Großmutter nickte. „Das ist gut – sie ist Dir hierher gefolgt, nicht wahr? Ich sah sie schon, als Du aus der Schule kamst.“ „Wirklich? Ich dachte, nur ich könnte sie sehen! Ich habe noch nie jemandem von ihr erzählt.“
„Die meisten Menschen werden sie auch nicht sehen, weil sie nur mit ihren Augen schauen – es gibt nur wenige, die sie sehen oder spüren können, weil sie mit dem Herzen sehen. Aber das ist jetzt nicht wichtig.“
Die Alte wandte sich an die Wölfin: „Du wirst ab jetzt Aimee bei ihren Reisen begleiten und dafür sorgen, dass sie lernen kann, bei ihren Reisen in die Welt der Ahnen rechtzeitig zurückzukommen, bevor jemand sie HIER erschreckt!“ Die Wölfin nickte.
„Du wirst auch Aimees Verbindung zwischen dem HIER und der Welt der Ahnen zu sein, damit Aimee gleichzeitig HIER und DORT sein kann. Verstehst Du das?“ Die Wölfin schnaubte.
„Und Du, mein Kind, wirst jetzt lernen, Dich von Deiner Wölfin begleiten zu lassen, Dich von ihr führen zu lassen und dann gleichzeitig auf Reisen und HIER zu SEIN!“
„Großmutter – ich weiß nicht, wie das geht, ich weiß nicht, ob ich das kann?“
Beruhigend antwortete die Alte: „Darum habe ich Dich hierhergebeten – weil ich es Dich lehren werde. Wir werden gemeinsam in die Welt der Ahnen gehen. Du wirst spüren, wann Dich Deine Wölfin zurückholen will. Lass es uns ausprobieren – bist Du bereit?“
Aimee nickte. Großmutter rief die Ahnen, Aimees Augen begannen zu flattern – wie jedesmal, wenn sie „ihre Reise“ begann. An der Hand der Großmutter, ihre Wölfin an der anderen Seite, betrat sie die andere Welt.
Sie wurden schon erwartet, herzlich empfangen. „Setz Dich zu uns – wir haben schon auf Dich gewartet!“, ertönte eine helle, warme Stimme. Aimee war erstaunt – so hatte sie diese Welt noch nie erlebt – so lebendig.
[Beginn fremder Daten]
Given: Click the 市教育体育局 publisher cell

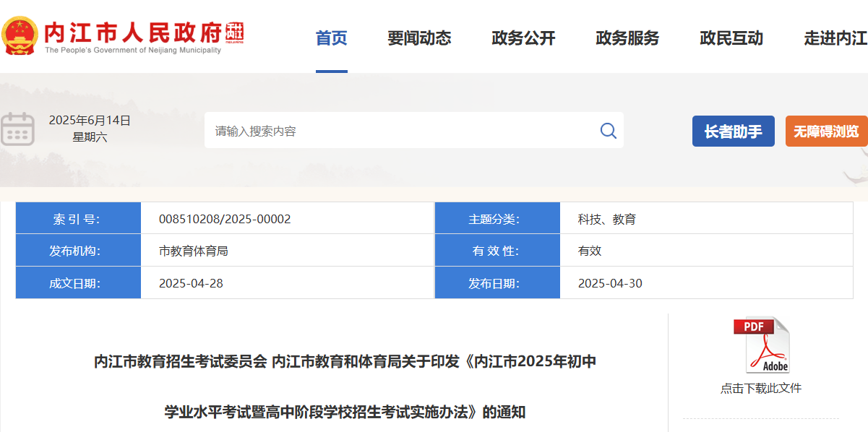Looking at the screenshot, I should pos(194,251).
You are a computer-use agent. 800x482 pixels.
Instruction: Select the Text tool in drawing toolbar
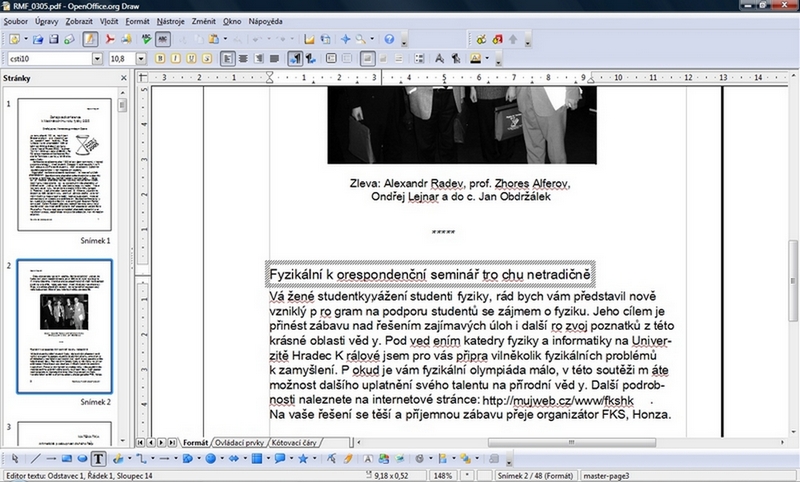(100, 459)
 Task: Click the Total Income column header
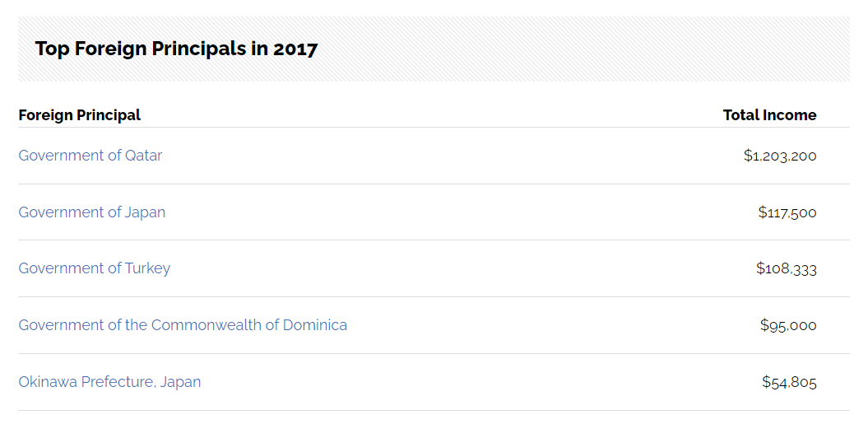(769, 115)
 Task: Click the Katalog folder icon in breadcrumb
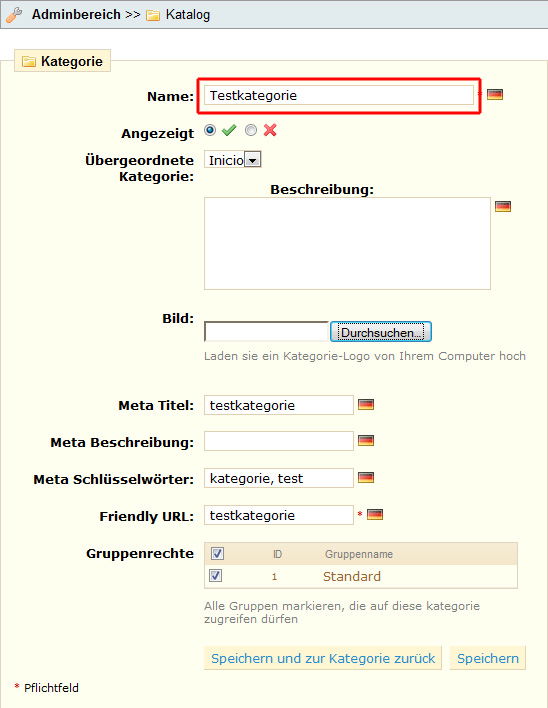click(153, 15)
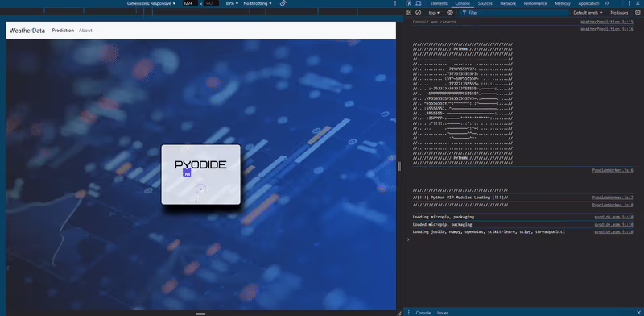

Sie schaute sich um und sah Großmutter im Gespräch mit anderen, sie spürte die Wölfin neben sich – und setzte sich. „Du warst schon oft hier, erinnerst Du Dich?“ Aimee schüttelte den Kopf. „Ich hatte immer Träume, aber ich konnte mich nie an sie erinnern.“
Die helle Stimme klang belustigt: „Natürlich nicht – ich vergaß, entschuldige bitte. Solange Du als Menschenkind hierher kommst, musstest Du alles vergessen, was Du hier gesehen hast. Das ist unser Schutz, damit auf der Erde keine Verwirrung entsteht. Wenn Du jetzt kommst und in Zukunft kommen wirst, wirst Du lernen, Dich mehr und mehr zu erinnern.“

Eine Zeit später spürte sie, wie die Wölfin ihre Schnauze in ihre Hände schob. „Lass uns gehen!“
‚Großmutter hatte gesagt, ich soll Dir folgen – ja, lass uns gehen!‘. Sie verabschiedete sich von der hellen warmen Stimme. So „landete“ sie sanft wieder auf den Fellen in Großmutters Hütte.
„Und? Was hast Du gesehen, gehört, gespürt? Kannst Du Dich heute erinnern und hast Du den Ruf zum Zurückkehren Deiner Wölfin gespürt?“
„Ja, ich weiß noch, was ich gesehen habe, was gesprochen wurde! Und die Wölfin hat mich gut wieder hierher begleitet. Aber wo warst Du, ich habe Dich nicht mehr gesehen?“
„Ich hatte auch noch etwas zu besprechen.“ Großmutter zwinkerte. „Schließlich musste ich Dich ja als „Schülerin“ im Kreis der Ahnen anmelden!“

So lernte sie – liebevoll begleitet von der weisen Großmutter – sich zwischen den Welten zu bewegen. Sie lernte, in der anderen Welt ihre Fragen zu stellen und aus der Weisheit der anderen Welt Antworten zu bekommen. Sie lernte, in der anderen Welt zu sein, während sie gleichzeitig im HIER ihre Aufgaben erledigte oder der Lehrerin zuhörte.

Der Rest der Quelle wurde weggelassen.